Integrating machine learning with single-step GBLUP for enhanced genomic prediction in white spruce
摘要
We evaluated the predictive performance of machine learning-augmented single- and multi-trait single-step genomic best linear prediction (ssGBLUP) models for 30 complex traits spanning productivity, chemical defense, and climate adaptability in white spruce (Picea glauca) from Alberta, Canada, genotyped at 211,061 SNPs. We extend a novel integration of the ssGBLUP with non-linear kernels for forest tree improvement.
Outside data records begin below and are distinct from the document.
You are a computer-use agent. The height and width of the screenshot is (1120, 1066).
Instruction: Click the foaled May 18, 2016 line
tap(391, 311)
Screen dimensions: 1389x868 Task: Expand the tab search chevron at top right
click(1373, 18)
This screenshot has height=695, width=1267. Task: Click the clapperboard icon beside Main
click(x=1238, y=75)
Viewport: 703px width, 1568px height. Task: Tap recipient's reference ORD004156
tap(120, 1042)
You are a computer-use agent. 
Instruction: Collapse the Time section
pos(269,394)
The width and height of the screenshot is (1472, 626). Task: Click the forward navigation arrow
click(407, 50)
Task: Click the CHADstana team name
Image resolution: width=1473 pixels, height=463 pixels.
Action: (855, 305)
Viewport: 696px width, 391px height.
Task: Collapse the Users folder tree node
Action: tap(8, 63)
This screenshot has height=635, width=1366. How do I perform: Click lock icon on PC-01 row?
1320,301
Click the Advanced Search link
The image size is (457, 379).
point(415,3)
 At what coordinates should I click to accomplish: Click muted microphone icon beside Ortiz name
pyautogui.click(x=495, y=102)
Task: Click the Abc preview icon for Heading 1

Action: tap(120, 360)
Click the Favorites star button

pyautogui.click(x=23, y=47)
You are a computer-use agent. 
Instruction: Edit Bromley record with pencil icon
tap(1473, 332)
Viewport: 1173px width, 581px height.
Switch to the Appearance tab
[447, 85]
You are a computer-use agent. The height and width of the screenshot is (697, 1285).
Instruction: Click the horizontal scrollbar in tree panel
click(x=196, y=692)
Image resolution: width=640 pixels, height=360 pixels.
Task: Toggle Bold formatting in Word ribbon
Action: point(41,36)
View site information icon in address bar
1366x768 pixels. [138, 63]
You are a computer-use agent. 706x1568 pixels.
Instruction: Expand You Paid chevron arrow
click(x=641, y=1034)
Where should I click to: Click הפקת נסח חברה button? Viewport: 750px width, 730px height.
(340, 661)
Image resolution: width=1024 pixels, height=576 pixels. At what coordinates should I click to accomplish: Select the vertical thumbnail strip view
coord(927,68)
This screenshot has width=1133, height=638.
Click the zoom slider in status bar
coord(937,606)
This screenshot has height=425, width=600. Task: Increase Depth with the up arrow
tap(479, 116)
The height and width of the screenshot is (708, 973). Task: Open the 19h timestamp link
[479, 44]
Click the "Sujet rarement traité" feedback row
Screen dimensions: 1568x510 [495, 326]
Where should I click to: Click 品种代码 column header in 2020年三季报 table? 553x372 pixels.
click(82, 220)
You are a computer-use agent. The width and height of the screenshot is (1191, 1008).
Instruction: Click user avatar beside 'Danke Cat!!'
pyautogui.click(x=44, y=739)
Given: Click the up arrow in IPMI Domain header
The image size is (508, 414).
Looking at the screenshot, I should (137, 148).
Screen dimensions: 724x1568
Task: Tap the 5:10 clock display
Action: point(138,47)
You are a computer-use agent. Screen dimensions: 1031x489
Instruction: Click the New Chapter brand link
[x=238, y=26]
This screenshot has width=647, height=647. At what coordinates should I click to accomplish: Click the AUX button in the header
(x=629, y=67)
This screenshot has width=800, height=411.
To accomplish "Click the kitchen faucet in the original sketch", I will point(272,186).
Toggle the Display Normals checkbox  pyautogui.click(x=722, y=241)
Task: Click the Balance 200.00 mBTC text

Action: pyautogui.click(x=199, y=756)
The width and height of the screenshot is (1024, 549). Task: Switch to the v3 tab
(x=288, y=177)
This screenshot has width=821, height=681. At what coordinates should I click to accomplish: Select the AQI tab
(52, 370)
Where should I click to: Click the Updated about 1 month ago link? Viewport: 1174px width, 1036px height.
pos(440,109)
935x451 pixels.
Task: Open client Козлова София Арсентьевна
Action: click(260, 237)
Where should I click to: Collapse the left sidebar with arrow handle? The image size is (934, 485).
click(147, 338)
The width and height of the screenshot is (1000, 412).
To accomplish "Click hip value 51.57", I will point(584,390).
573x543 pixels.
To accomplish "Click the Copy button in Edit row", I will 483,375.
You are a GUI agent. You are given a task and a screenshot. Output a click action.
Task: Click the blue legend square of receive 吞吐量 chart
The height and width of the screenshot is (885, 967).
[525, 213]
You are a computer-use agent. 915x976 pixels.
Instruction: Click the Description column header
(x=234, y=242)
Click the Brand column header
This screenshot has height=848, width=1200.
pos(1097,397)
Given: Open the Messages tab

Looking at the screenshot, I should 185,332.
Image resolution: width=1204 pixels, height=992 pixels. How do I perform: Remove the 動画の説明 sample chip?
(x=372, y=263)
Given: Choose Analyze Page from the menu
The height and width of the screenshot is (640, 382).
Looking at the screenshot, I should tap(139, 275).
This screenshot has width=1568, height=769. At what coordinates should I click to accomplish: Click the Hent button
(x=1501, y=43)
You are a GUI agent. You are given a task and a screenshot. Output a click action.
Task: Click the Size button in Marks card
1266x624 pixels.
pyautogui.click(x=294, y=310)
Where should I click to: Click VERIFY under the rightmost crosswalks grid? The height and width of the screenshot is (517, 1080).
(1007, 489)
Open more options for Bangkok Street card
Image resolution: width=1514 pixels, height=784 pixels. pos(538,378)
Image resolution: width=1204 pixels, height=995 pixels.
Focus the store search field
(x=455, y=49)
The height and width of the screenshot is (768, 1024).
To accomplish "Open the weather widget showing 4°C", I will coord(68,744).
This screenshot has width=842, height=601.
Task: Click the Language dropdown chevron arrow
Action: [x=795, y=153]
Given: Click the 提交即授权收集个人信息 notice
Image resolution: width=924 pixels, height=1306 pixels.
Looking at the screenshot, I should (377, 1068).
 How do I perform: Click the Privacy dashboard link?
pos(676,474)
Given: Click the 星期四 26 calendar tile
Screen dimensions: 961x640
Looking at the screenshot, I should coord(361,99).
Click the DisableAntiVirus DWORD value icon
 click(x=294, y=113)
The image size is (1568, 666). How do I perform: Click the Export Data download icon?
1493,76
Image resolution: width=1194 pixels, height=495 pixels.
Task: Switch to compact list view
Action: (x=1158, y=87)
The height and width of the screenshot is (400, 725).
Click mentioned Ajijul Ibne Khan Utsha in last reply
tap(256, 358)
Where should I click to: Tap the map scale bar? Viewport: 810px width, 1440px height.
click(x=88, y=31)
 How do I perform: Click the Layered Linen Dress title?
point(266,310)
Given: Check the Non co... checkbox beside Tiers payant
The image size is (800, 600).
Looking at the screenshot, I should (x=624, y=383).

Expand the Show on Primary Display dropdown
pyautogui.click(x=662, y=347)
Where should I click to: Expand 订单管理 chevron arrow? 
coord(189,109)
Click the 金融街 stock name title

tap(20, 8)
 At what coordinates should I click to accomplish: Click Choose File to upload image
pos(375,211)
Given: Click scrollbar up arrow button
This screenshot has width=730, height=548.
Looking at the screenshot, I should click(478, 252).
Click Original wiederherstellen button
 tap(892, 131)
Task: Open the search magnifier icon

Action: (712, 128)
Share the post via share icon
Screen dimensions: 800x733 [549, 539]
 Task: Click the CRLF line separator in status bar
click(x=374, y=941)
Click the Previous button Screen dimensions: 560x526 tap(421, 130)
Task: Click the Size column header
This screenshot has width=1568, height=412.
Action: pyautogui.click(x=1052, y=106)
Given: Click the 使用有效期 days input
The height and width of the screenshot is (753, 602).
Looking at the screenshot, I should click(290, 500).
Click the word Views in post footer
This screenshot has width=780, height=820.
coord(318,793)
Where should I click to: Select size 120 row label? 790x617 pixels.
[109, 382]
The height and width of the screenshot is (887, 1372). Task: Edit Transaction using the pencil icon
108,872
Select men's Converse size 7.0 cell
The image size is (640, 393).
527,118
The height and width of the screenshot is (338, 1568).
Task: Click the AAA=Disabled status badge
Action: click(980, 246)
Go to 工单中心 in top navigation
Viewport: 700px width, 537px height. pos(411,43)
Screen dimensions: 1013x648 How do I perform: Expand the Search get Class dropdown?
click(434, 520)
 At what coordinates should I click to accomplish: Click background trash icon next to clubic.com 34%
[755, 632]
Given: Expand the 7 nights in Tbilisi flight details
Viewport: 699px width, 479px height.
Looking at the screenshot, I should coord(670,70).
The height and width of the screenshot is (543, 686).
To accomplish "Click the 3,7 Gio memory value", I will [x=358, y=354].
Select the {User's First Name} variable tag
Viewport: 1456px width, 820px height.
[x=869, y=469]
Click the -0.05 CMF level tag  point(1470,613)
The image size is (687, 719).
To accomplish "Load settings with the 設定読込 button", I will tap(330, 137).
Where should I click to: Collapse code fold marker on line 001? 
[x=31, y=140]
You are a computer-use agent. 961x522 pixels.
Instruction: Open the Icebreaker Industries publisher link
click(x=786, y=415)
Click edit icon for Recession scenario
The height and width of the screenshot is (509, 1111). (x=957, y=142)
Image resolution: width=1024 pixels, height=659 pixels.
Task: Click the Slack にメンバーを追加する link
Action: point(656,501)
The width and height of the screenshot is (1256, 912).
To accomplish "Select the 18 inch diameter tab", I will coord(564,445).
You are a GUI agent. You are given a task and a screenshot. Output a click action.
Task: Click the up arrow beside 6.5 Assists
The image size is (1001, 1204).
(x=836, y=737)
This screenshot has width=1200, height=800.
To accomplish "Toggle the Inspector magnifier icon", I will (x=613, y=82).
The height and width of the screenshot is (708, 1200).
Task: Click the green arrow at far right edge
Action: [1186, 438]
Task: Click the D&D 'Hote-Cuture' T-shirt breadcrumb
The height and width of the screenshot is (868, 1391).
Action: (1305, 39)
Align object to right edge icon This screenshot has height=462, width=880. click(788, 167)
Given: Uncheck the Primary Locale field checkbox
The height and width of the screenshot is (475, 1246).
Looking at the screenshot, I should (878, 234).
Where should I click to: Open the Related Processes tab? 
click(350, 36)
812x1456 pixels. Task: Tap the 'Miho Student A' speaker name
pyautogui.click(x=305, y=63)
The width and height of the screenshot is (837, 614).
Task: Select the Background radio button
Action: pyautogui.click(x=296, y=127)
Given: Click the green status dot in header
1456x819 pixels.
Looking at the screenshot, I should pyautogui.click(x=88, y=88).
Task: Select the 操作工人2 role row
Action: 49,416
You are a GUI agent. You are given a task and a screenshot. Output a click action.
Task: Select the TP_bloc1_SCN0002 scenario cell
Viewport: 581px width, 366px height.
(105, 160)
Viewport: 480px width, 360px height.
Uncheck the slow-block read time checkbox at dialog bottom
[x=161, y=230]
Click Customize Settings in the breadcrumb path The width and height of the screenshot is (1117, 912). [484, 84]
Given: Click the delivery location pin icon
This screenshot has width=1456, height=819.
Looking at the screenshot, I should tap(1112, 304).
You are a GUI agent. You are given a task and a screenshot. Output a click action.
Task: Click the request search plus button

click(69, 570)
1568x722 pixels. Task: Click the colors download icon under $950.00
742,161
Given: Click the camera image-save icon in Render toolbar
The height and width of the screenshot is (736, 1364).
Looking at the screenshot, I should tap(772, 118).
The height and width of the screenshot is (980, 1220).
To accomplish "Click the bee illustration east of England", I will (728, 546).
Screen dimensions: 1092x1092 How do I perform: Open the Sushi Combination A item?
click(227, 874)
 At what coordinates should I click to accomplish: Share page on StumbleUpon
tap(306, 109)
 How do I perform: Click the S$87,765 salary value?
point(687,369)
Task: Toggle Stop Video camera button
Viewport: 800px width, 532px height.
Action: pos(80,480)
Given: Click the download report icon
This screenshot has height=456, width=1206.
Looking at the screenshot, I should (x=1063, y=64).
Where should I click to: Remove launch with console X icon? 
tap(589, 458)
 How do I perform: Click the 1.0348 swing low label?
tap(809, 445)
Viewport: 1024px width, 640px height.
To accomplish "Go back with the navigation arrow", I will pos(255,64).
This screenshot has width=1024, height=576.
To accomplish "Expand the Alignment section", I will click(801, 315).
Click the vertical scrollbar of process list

Using the conventional ssGBLUP model with VanRaden’s linear genomic relationship matrix as baseline, we compared two non-linear extensions: an averaged Gaussian kernel (GK) with trait-specific bandwidths and an arc-cosine kernel (AK) with 1–20 layers (depth). To relate prediction gains to genetic architecture, we also fitted an extended GBLUP model explicitly including additive, dominance, and epistatic (additive × additive and additive × dominance) effects. Additive effects predominated in 21 traits, dominance contributed > 50% of variance in several chemical-defense traits, and epistasis explained ~ 25% in key physiological traits. Predictive performance varied by kernel type and trait architecture. AK achieved the highest accuracy in 29 traits, improving prediction by up to 27% (predictive differences up to ~ 0.10), particularly for traits with more complex genetic architectures. GK yielded modest gains (< 7%; predictive differences < 0.03), while linear G kernel remained competitive for core productivity traits. In multi-trait models, non-linear kernels performed similar to the linear alternatives. Notably, low-heritability traits such as drought resistance improved from 0.446-0.517 to 0.461-0.547 accuracy with multi-trait integration. These findings suggest that matching kernel complexity to genetic architecture may enhance genomic prediction and highlight the potential of non-linear kernels, particularly AK, in forest tree breeding.